• **Problem description**
Repeat only the lines below from the one containing "You are a computer-use agent. Screen" through the one containing "Open the 运费规则 submenu item", inclusive, exactly as written.
━━ Provided material
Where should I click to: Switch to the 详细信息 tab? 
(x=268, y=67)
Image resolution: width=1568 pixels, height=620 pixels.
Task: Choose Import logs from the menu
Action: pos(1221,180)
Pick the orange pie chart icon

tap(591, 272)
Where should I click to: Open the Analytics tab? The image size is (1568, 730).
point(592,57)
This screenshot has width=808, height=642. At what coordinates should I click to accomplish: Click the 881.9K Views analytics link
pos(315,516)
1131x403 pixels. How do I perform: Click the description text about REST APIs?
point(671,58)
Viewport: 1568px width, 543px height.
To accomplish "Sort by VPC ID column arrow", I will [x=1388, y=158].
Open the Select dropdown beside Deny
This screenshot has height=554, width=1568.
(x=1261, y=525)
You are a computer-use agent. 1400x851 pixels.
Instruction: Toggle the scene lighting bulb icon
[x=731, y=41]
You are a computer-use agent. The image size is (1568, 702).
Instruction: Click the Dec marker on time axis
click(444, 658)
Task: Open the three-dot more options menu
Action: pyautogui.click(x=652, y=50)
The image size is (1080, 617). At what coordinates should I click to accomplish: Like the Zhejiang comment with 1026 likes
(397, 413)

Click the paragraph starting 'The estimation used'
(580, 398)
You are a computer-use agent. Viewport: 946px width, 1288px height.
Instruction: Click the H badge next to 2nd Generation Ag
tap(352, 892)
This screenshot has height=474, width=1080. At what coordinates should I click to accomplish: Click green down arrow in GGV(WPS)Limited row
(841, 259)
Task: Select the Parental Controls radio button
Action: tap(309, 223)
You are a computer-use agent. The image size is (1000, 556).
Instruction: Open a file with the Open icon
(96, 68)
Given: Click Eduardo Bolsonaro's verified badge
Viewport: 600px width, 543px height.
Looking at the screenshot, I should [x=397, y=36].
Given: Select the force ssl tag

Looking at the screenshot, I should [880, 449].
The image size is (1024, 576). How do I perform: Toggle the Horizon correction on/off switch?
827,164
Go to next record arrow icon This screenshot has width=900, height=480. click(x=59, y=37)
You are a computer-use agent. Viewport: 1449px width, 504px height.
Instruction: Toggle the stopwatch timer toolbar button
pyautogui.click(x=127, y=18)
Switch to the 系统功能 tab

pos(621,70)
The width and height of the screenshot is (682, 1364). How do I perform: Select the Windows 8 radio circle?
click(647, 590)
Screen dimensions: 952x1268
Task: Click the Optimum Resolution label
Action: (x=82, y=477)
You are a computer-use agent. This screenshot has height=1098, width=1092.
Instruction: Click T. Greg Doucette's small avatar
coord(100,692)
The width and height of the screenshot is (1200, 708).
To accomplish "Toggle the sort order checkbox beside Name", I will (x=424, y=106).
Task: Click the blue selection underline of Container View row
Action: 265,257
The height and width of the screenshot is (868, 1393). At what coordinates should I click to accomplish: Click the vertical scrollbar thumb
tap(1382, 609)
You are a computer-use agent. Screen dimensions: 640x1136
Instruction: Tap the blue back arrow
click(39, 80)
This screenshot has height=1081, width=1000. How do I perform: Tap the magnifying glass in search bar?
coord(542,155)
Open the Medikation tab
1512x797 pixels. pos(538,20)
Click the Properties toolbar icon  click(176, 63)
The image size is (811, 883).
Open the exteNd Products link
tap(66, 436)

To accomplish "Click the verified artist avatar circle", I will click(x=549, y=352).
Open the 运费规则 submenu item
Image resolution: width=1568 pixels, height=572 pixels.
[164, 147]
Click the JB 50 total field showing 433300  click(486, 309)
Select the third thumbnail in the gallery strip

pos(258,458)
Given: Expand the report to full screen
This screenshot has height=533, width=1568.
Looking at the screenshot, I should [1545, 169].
━━━━
• **Task answer**
You are a computer-use agent. Screen dimensions: 640x1136
Instruction: Tap the blue back arrow
click(39, 80)
This screenshot has height=1081, width=1000. How do I perform: Tap the magnifying glass in search bar?
coord(542,155)
Open the Medikation tab
1512x797 pixels. pos(538,20)
Click the Properties toolbar icon  click(176, 63)
The image size is (811, 883).
Open the exteNd Products link
tap(66, 436)

To accomplish "Click the verified artist avatar circle", I will click(x=549, y=352).
Open the 运费规则 submenu item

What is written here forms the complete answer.